**What the task requires**
Only one span of the listing below is wanted: the lines from the one with "You are a computer-use agent. The" through the one with "Instruction: Edit NOK 640.00 price excl. VAT", reproduced exactly, both ends kept.

**Input material**
+++
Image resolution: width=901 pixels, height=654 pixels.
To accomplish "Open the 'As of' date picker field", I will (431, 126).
+++
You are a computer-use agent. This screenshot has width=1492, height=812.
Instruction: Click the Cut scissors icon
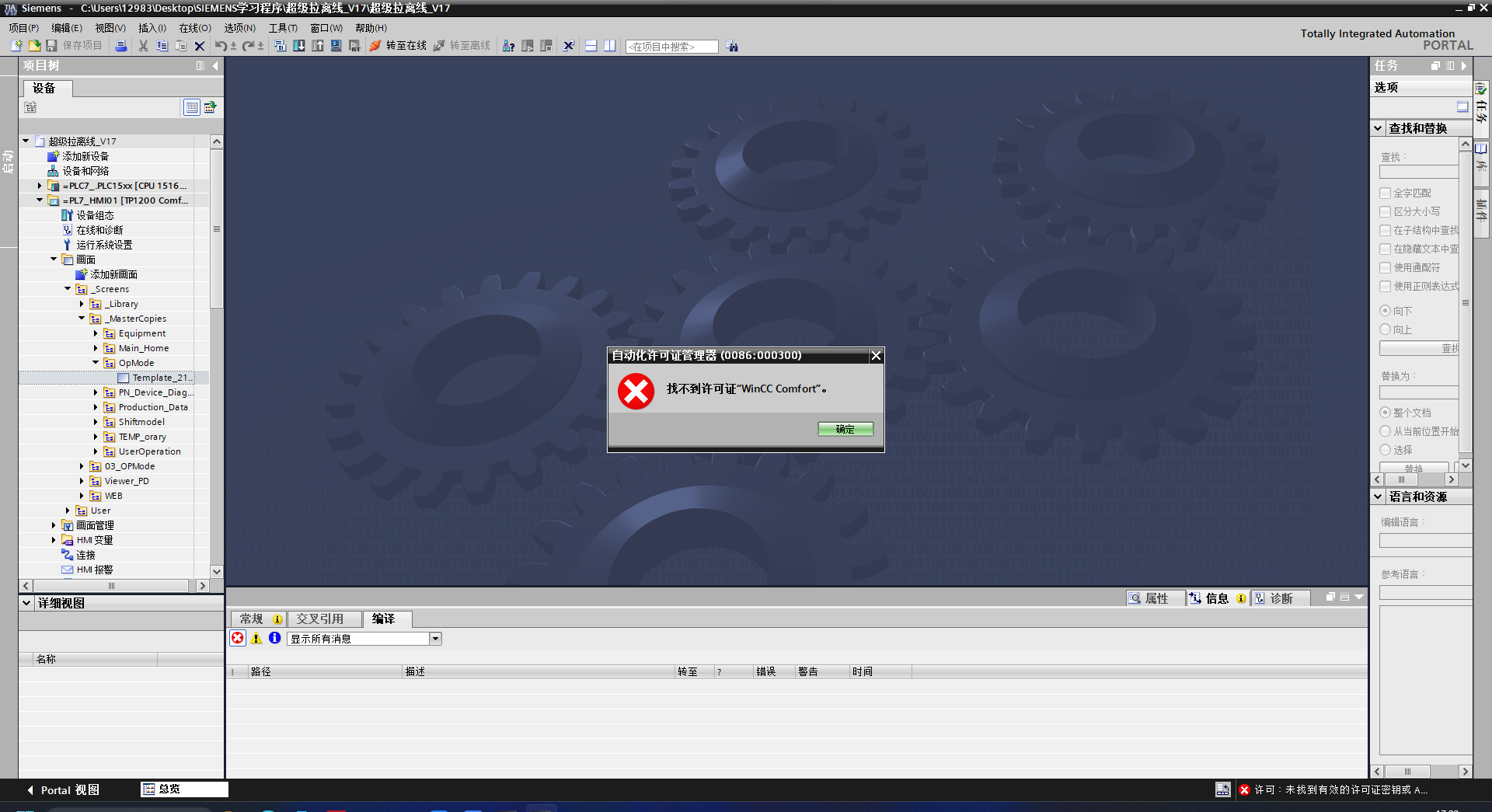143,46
+++
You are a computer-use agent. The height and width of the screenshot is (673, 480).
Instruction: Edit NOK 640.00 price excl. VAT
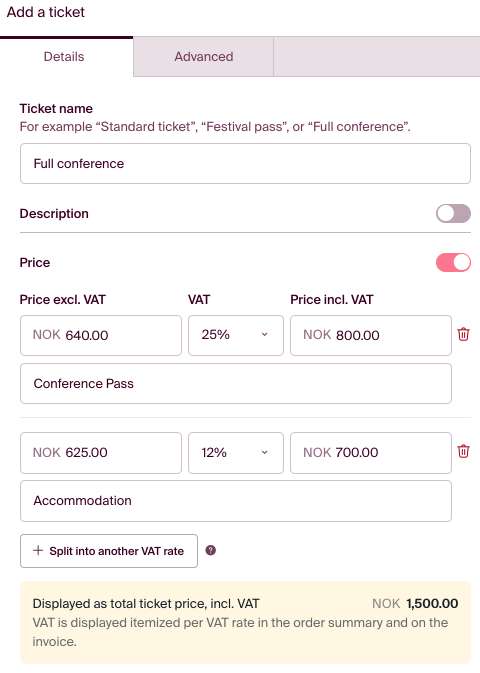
+++
**Written response**
You are a computer-use agent. The height and width of the screenshot is (673, 480).
Instruction: Edit NOK 640.00 price excl. VAT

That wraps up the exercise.